Discussion

1. Electrophoresis of st1 and I_H

I_H and st1 could hybridize. However, experiment where we investigate whether I_H attach to target DNA hydrogel, shuold be done. There are possibilities that I_H does not attach to target gel due to steric hindrance or undesired hybridizations between I_H and target gel starnds.

2. Electrophoresis of combination H1, H2 and I_H

From the result of electrophoresis of combination of strands, there were only monomers and dimers of H1, H2 and hybridized products between H1, H2 and I_H. Any products from HCR could not be seen. Although there were many reasons that HCR did not proceed, such as salt concentration or design of strands, design of strands is the most critial factor. For further experiment, we investigated which part of the strands interfered HCR using nupack simulations(look at 'Post-simulation' section ).

3. Meltcurve with change of [I_H]

The ratio of [I_H] : [H1]([H2]) = 1:10 was suitable for hybridization. It is thought that much more I_H yields many short fragments, but much less I_H cannot start hybridization. Result suggested the balance ponit was [I_H] : [H1]([H2]) = 1:10. However, result above did not show hybridized products between H1 and H2, therefore, futher discussion neeeds electrophoresis images.

4, 5. Meltcurve with change of [Na⁺], [Mg²⁺]

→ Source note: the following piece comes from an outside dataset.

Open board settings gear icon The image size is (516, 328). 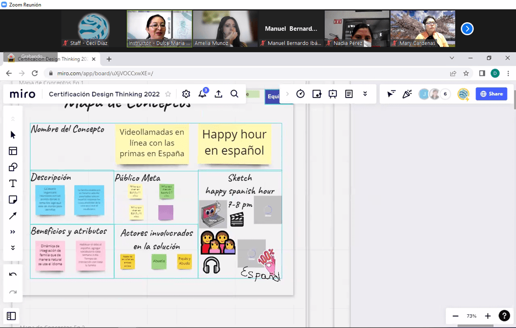(x=186, y=94)
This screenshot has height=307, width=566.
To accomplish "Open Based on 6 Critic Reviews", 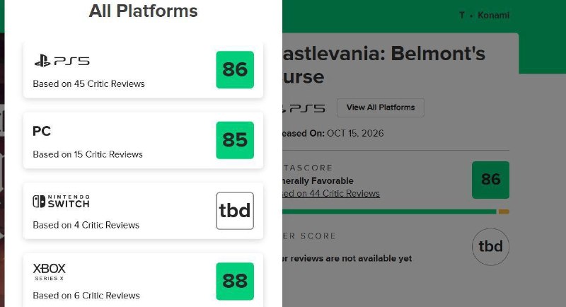I will (86, 296).
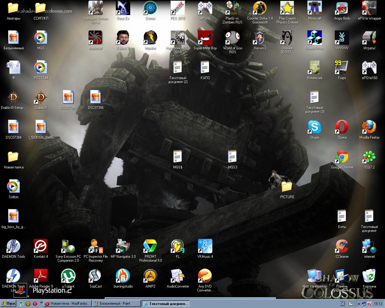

Salt conditions([Na⁺], [Mg²⁺]) were investigated only by meltcurve. Absence of [Na⁺], [Mg²⁺] promoted hybridization, however, to analyze the structure of hybridized products, electrophoresis images are needed.

Post-simulation

To improve HCR ability of H1, H2, we compared some modified H1, H2 strands. There were mainly two parts which are thought to interfere hybridization, one is linker of H1, H2, the other is dimer structure. Linkers are needed as the marker for capturing, however, they also become steric hindrance for hybridization between H1 and H2. Both H1 and H2 used for the experiements have linker, but, it is thought that either H1 or H2 has linker and it will work fully. Dimer structures are also needed for branched structure. Without dimerization, H1 and H2 will hybridize to become linear structure. However, if almost all H1 and H2 becomes dimers, relatively stable dimer structure will prevent hybridization between H1 and H2, and many branchs becomes steric hindrance for propagation. To investigate the effect of linker and dimeriation, we simulated 5 sets of starnds,

1. Control (strands used for the experiments)
2. Without linker of H1
3. Without linker of H2
4. Without dimer of H1
5. Without dimer of H2

Fixed condition, temp. = 37.0℃, [Na⁺]= 1 M, [Mg²⁺] = 0 M, sequence of I_H.

1. Control

Figure 1. Sequence and structure of strands of control condition. Figure 2. Simulation results of control condition.
Link to nupack

2. Without linker of H1

Figure 3. Sequence and structure of strands without linker of H1. Figure 4. Simulation results without linker of H1.
Link to nupack

3. Without linker of H2

Figure 5. Sequence and structure of strands without linker of H2. Figure 6. Simulation results without linker of H2.
Link to nupack

4. Without dimer of H1

Figure 7. Sequence and structure of strands without dimer of H1. Figure 8. Simulation results without dimer of H1.
Link to nupack

5. Without dimer of H2

Figure 9. Sequence and structure of strands without dimer of H2. Figure 10. Simulation results without dimer of H2.
Link to nupack

The absence of linker and dimer promotes hybridization between H1 and H2. Particulary, the set without linker of H1 hybridized well. Therefore, for next experiements, H1 without linker should be used.